> _Exercise description_
Up to and including the line with "The image size is (334, 191).", copy the records below exactly from their first line.

> _Source data_

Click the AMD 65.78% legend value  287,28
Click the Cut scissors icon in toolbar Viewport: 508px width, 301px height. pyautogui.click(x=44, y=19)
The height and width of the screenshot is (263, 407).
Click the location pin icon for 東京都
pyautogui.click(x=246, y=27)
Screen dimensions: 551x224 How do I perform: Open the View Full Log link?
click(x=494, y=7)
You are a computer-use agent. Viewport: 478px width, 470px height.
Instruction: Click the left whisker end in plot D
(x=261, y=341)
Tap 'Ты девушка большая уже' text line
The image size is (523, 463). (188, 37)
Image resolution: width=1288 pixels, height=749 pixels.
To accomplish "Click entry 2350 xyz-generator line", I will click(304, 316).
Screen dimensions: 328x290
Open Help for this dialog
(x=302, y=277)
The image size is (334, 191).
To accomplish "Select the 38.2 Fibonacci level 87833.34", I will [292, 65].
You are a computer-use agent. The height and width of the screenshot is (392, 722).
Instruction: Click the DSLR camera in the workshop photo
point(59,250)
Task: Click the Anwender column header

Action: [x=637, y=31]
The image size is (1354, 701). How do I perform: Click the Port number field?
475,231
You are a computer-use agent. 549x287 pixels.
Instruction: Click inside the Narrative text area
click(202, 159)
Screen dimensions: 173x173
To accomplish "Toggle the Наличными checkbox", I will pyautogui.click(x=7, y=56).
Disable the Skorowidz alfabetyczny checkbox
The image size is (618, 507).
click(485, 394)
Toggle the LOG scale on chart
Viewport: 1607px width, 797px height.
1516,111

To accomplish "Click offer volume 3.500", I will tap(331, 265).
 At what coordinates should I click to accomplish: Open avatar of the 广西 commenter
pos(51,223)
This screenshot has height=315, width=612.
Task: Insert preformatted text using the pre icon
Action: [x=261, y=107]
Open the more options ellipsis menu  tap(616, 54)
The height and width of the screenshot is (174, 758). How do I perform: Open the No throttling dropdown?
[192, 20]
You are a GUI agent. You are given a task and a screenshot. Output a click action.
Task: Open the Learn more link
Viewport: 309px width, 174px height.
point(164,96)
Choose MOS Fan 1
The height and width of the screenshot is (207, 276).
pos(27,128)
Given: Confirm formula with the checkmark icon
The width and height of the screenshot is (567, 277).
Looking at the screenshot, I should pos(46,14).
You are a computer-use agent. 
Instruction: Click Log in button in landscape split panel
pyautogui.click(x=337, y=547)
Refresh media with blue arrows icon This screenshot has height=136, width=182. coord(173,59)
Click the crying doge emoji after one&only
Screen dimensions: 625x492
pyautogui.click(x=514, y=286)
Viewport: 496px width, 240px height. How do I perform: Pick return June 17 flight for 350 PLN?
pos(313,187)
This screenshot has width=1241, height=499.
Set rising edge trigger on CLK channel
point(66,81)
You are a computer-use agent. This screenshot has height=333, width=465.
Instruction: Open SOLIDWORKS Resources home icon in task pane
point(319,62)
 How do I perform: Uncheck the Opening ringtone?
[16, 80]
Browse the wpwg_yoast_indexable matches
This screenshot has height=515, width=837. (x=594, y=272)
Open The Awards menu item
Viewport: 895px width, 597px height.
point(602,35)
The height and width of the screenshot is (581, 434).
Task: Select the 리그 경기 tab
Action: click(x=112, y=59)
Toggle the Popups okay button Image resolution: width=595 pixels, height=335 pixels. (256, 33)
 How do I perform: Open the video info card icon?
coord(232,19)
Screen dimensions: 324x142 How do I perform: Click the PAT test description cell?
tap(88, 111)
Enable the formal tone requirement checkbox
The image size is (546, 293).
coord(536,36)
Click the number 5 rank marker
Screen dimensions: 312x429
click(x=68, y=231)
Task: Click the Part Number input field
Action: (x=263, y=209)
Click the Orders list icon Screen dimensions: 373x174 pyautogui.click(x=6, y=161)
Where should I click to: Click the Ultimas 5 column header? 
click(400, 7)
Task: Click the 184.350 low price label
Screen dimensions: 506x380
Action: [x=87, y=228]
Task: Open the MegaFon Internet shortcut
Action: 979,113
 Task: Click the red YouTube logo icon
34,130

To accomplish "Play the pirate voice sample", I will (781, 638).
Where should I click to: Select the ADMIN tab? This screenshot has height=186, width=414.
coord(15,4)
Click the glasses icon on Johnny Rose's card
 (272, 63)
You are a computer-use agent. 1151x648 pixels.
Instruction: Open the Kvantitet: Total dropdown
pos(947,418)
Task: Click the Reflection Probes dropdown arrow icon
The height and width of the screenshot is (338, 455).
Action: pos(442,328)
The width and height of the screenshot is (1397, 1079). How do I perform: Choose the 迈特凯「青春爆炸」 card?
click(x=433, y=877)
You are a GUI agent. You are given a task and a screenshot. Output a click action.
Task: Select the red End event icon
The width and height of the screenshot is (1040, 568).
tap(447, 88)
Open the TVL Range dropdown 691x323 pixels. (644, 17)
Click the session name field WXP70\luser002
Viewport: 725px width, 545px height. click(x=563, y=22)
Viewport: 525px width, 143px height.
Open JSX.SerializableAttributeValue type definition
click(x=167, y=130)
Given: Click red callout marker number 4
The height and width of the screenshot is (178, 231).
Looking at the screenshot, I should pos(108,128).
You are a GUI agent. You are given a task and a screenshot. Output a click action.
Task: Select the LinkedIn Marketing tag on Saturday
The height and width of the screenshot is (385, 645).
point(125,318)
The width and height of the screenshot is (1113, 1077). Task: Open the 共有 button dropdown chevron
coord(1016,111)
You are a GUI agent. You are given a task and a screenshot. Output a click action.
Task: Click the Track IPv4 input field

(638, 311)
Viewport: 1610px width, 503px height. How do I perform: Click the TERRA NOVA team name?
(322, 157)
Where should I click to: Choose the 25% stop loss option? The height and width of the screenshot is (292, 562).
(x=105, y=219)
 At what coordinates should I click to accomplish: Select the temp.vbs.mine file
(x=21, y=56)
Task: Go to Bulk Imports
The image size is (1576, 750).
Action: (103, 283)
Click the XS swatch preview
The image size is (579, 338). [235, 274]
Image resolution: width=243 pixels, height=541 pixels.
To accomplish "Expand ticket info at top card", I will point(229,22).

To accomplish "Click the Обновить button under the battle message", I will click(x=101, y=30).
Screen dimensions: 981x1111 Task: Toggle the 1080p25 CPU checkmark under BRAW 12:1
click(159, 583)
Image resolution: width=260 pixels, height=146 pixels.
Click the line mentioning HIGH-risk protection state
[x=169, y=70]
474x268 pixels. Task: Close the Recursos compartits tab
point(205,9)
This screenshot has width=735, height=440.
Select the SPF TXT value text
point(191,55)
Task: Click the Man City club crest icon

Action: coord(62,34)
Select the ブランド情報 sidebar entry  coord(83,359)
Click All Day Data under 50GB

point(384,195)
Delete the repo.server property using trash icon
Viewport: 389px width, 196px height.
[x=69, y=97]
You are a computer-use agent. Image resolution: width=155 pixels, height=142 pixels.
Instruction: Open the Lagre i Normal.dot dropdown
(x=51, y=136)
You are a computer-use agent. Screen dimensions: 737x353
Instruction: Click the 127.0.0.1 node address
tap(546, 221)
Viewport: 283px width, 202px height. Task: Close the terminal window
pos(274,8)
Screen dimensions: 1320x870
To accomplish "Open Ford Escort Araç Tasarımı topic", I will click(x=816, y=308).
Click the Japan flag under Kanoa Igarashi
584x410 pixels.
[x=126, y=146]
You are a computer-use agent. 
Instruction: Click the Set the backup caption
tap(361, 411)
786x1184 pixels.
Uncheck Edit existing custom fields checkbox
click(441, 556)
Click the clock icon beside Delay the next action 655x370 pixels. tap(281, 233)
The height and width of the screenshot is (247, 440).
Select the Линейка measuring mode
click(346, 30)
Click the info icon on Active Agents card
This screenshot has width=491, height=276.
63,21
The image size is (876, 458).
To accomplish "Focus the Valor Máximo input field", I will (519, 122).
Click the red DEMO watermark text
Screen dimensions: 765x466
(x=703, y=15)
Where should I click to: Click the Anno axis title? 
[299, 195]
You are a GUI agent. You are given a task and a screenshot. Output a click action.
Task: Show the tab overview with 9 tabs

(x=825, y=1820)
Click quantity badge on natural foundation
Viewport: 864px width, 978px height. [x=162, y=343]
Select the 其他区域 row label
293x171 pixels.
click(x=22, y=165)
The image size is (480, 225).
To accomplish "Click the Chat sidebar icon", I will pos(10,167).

> _Task solution_
Click the AMD 65.78% legend value  287,28
Click the Cut scissors icon in toolbar Viewport: 508px width, 301px height. pyautogui.click(x=44, y=19)
The height and width of the screenshot is (263, 407).
Click the location pin icon for 東京都
pyautogui.click(x=246, y=27)
Screen dimensions: 551x224 How do I perform: Open the View Full Log link?
click(x=494, y=7)
You are a computer-use agent. Viewport: 478px width, 470px height.
Instruction: Click the left whisker end in plot D
(x=261, y=341)
Tap 'Ты девушка большая уже' text line
The image size is (523, 463). (188, 37)
Image resolution: width=1288 pixels, height=749 pixels.
To accomplish "Click entry 2350 xyz-generator line", I will click(304, 316).
Screen dimensions: 328x290
Open Help for this dialog
(x=302, y=277)
The image size is (334, 191).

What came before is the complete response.